Nous travaillons d’abord le scénario de manière linéaire puis distinguons les différents lieux majeurs qui composent l’aventure. À partir de ces derniers, nous traçons des chemins avec des étapes auxquelles sont attribués un numéro aléatoire, en évitant d’avoir des chiffres trop rapprochés afin que les cases soient éloignées dans le livre. Afin de ne pas se perdre dans les divers chemins et leur ramification, nous avons fait un plan du village et de ses alentours. Il faut toujours être vigilant au respect de la trame narrative de l’aventure et ainsi vérifier que l’illustrateur n’a pas oublié le petit détail qui donne toute la cohérence au récit.

Lorsque le travail touche à sa fin, la tension est vraiment palpable. Chacun prie pour que rien ne manque et que les cases s’enchaînent en toute logique. Pour bien faire, il faudrait vérifier tous les chemins et les embranchements du livre à la recherche de la moindre erreur. Heureusement, nous avons pour cela une équipe de bêta-testeurs, soit une dizaine de familles avec des enfants de trois à sept ans que nous sollicitons sur le fond comme sur la forme, aussi bien sur le ton employé que sur la taille de la police. Nous avons notamment demandé leur avis aux enfants sur le rôle qu’il voulait jouer dans l’aventure, en leur proposant d’incarner Liguili ou de l’accompagner dans son périple. 

 

 

Il y a une forte diversité dans les propositions ludiques qui cassent la routine que l’on pourrait rencontrer dans ce type d’ouvrage. Pourquoi avoir voulu jouer sur différents tableaux ?
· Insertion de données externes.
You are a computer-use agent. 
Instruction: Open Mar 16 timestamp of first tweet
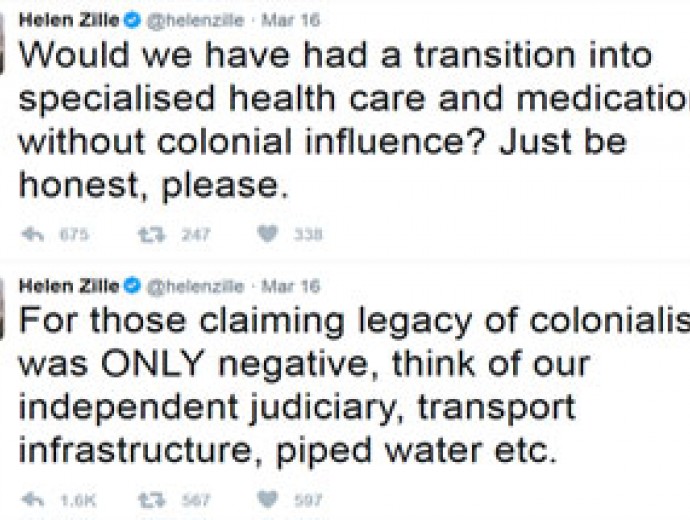(290, 20)

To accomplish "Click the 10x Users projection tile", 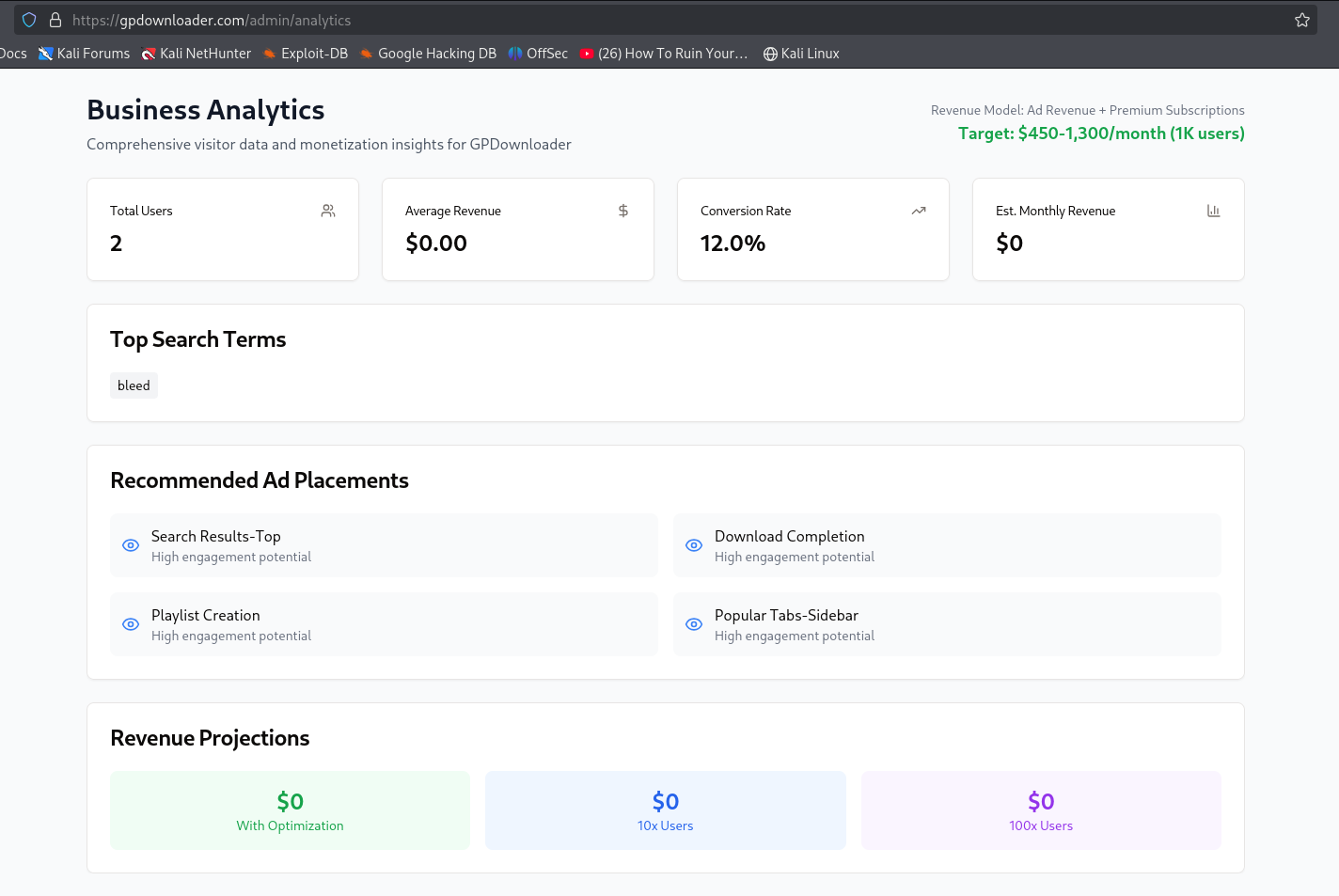I will click(x=665, y=810).
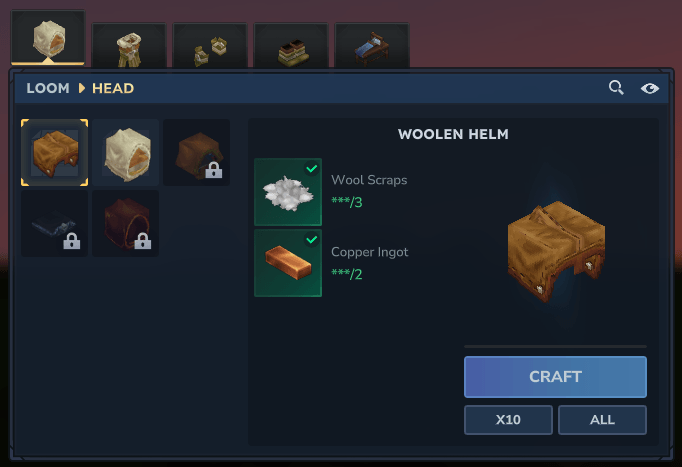Click the CRAFT button
This screenshot has width=682, height=467.
555,377
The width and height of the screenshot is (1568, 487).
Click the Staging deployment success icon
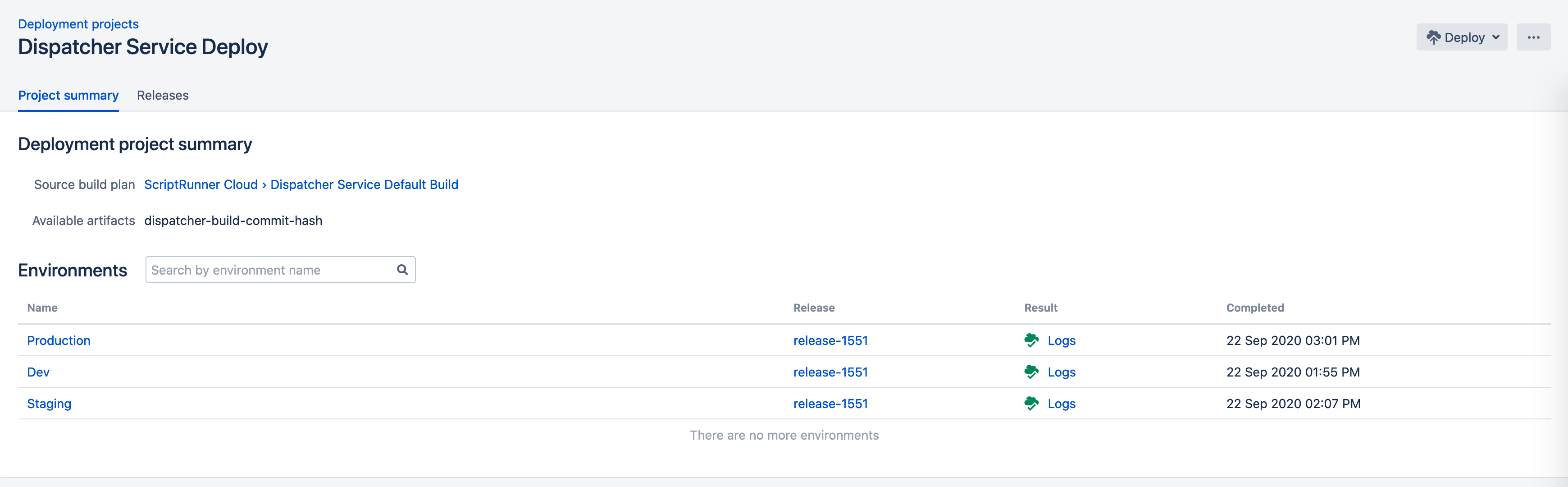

C’est un choix éditorial que d’insérer des jeux et des casse-têtes au centre du récit afin de notamment donner du rythme et créer un autre aspect ludique. Chaque scénariste est libre de choisir quels types de jeux il veut insérer dans son ouvrage, du rébus aux énigmes plus élaborées. Cela permet notamment de calibrer la difficulté de l’ouvrage. Dans Liguili, certains objets ne sont accessibles que si le héros parvient à résoudre une énigme, rendant le récit moins linéaire. J’ai choisi de mettre un niveau de difficulté plus important dans cet ouvrage, sans que cela soit bloquant pour l’enfant. Les épreuves ne sont pas obligatoires et il est toujours mentionné que si les jeux paraissent trop compliqués, le héros peut poursuivre son chemin sans être handicapé pour le reste de son périple. Je pense sincèrement qu’il ne faut pas prendre les enfants pour des imbéciles et qu’ils possèdent plein de ressources insoupçonnées.
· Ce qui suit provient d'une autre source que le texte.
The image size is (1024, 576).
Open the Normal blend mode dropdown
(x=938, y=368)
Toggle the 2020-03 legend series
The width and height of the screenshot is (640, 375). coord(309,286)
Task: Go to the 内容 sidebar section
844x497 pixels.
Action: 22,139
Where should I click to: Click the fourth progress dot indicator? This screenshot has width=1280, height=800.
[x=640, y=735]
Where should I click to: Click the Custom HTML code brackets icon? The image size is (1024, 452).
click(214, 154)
L’idée secondaire est que les parents prennent aussi du plaisir en accompagnant leur enfant dans le livre. Les jeux sont accessibles mais pas simplistes. Nous avons aussi voulu apporter une petite aide aux parents en insérant des bulles dodo, incitant le héros, donc l’enfant à faire une pause et se reposer. Nous savons par expérience à quel point il peut être difficile pour un enfant passionné de mettre un terme à sa lecture. Je crois que le plus beau compliment que l’on pourrait me faire pour cette bd serait que les lecteurs ont passé un bon moment de qualité ensemble.

 

Voulez-vous continuer de développer ce mariage entre bande dessinée et jeu ? Que nous réserve l’avenir chez Makaka ?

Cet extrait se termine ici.